Io, ultimo maestro ho un´idea morale della scuola"

 

Corriere della Sera - 19 febbraio 2003

 
"Di alcuni alunni non ho mai visto il padre in 5 anni"

Claudia Riconda

Paolo Piccioli, lei è una mosca bianca.
«In quanto uomo e maestro di scuola?».
Sì. In Italia siete quattro su cento alle elementari. Nelle materne addirittura cinque su mille. Nella sua scuola?
«Tre maestri e trenta maestre, qui alla Vittorio Veneto. Nettissima minoranza».
Si è chiesto perché?
«Basta guardare le nostre buste paga».
Lei quanto guadagna?
«Mille e duecento euro al mese. Ma lavoro da venticinque anni. Sono entrato nella scuola a 20, ne ho 46».
Solo una questione di soldi?
«No, c´entrano anche le ambizioni. L´uomo che cerca potere, carriera, successo, non sceglie di fare il maestro. Un mestiere impegnativo, che ti gratifica sì, ma su un piano completamente diverso. Non certo quello della carriera».
Lei perché l´ha scelto?
«Per un ideale. Speravo di poter dare una mano a cambiare il mondo. Cominciando dai bambini. Ma erano gli anni ´70, tutto un altro clima».
Pentito?
«No. Nonostante tutto, no. Però le frustrazioni pesano. Questo svilimento continuo del nostro ruolo, l´accanimento del governo contro la scuola pubblica. Ora che invece sarebbe il momento giusto».
Per cosa?
«Per contrastare lo strapotere della tv e i modelli di comportamento e i non-valori che passano da lì. Toccherebbe a noi maestri arginarli, proporre valori alternativi, e invece ci spuntano le armi».
Che effetto fa lavorare in mezzo a tante donne?
«Non faccio differenza tra uomini e donne, ma tra persone».
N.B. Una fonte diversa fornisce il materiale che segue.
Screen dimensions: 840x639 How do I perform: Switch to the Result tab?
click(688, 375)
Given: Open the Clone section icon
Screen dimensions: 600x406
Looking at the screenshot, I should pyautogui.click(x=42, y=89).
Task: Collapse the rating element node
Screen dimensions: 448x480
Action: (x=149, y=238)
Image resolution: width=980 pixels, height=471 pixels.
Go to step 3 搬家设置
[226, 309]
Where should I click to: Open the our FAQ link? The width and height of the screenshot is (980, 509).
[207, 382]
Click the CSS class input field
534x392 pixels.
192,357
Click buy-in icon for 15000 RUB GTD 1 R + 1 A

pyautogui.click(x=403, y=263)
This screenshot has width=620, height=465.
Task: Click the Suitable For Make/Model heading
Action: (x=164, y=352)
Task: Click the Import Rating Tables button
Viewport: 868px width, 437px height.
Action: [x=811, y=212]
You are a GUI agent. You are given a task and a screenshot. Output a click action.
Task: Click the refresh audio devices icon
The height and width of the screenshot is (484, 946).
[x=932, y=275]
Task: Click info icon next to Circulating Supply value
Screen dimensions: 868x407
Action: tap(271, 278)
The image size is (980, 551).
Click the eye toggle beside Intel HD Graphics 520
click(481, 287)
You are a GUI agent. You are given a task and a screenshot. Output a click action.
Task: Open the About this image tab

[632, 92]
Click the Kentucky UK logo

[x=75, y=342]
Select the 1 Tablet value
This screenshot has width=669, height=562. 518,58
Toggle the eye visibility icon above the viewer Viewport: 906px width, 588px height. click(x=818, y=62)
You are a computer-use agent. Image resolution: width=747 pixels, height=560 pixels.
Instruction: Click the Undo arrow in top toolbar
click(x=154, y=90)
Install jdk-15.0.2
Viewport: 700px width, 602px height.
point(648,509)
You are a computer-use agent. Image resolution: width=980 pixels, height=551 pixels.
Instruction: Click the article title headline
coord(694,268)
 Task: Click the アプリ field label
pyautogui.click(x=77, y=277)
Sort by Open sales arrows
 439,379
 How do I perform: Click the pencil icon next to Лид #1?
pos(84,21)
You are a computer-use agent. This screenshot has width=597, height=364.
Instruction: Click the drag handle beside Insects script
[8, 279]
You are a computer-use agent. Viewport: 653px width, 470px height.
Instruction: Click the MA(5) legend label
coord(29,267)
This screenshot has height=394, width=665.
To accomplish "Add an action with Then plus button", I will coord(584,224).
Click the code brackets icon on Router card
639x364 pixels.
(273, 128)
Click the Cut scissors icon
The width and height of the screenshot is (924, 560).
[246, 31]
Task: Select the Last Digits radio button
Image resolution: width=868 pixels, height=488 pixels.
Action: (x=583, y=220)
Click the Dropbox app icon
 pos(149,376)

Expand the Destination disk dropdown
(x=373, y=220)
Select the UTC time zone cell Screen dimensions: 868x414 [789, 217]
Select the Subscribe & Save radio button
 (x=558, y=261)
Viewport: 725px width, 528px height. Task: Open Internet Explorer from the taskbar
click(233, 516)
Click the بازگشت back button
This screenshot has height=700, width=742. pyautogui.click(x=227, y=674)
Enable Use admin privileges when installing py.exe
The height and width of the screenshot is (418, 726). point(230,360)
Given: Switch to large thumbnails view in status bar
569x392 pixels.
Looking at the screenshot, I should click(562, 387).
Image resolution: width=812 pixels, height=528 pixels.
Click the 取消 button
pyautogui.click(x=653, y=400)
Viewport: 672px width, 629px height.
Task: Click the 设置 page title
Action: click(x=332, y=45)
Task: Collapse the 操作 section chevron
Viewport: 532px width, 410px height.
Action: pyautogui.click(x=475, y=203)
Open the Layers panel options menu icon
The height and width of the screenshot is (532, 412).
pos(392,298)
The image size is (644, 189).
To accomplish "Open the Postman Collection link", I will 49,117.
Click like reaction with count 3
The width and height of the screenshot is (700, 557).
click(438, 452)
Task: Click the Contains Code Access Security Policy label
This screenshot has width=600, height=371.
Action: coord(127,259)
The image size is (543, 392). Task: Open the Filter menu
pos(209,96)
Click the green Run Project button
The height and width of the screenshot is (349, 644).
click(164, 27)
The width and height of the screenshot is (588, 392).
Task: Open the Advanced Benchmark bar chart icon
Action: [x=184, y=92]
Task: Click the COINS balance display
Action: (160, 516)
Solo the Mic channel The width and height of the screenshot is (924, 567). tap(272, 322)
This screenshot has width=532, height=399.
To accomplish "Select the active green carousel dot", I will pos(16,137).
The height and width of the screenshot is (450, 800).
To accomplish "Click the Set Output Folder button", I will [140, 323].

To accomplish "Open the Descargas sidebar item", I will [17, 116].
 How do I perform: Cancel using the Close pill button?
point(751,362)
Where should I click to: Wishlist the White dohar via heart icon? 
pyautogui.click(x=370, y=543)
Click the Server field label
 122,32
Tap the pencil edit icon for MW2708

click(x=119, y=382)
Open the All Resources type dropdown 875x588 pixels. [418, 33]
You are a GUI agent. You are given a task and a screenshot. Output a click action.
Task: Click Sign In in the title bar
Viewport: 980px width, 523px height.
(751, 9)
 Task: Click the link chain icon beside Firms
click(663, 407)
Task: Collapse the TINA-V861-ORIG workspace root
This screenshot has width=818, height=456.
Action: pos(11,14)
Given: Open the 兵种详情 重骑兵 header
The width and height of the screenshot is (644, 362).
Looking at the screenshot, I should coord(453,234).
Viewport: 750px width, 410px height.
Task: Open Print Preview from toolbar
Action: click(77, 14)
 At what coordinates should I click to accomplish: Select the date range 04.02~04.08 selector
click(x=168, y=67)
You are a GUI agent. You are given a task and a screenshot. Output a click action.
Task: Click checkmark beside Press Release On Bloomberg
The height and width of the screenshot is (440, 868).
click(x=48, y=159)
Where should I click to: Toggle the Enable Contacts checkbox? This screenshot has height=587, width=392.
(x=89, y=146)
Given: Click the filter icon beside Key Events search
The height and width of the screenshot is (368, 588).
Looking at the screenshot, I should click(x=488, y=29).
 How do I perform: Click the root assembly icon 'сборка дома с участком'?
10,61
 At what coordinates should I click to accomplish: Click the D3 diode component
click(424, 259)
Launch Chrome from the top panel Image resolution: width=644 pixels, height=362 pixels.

Però sui bambini l´effetto c´è. La Lega dice che tutte queste maestre sono un handicap per la crescita.
«Un handicap addirittura! Diciamo che sarebbe meglio avessero figure di riferimento diverse anche a scuola. Femminile e maschile».
Talvolta non ci sono neanche a casa. Padri assenti, o poco presenti nella vita dei figli.
«E che si fanno vedere raramente a scuola. Di alcuni alunni non ricordo di aver mai incontrato il padre in cinque anni di colloqui scolastici».
Finisce che il maestro diventa un babbo.
«In effetti, sì. Per qualche bambino io rappresento qualcosa di più di un maestro. Gli può scappare di chiamarmi babbo».
E questo la mette in difficoltà?
«E´ bene mantenere l´equilibrio. Il maestro è il maestro. Certo, se i padri passassero più tempo con i figli non ci sarebbe confusione di ruoli».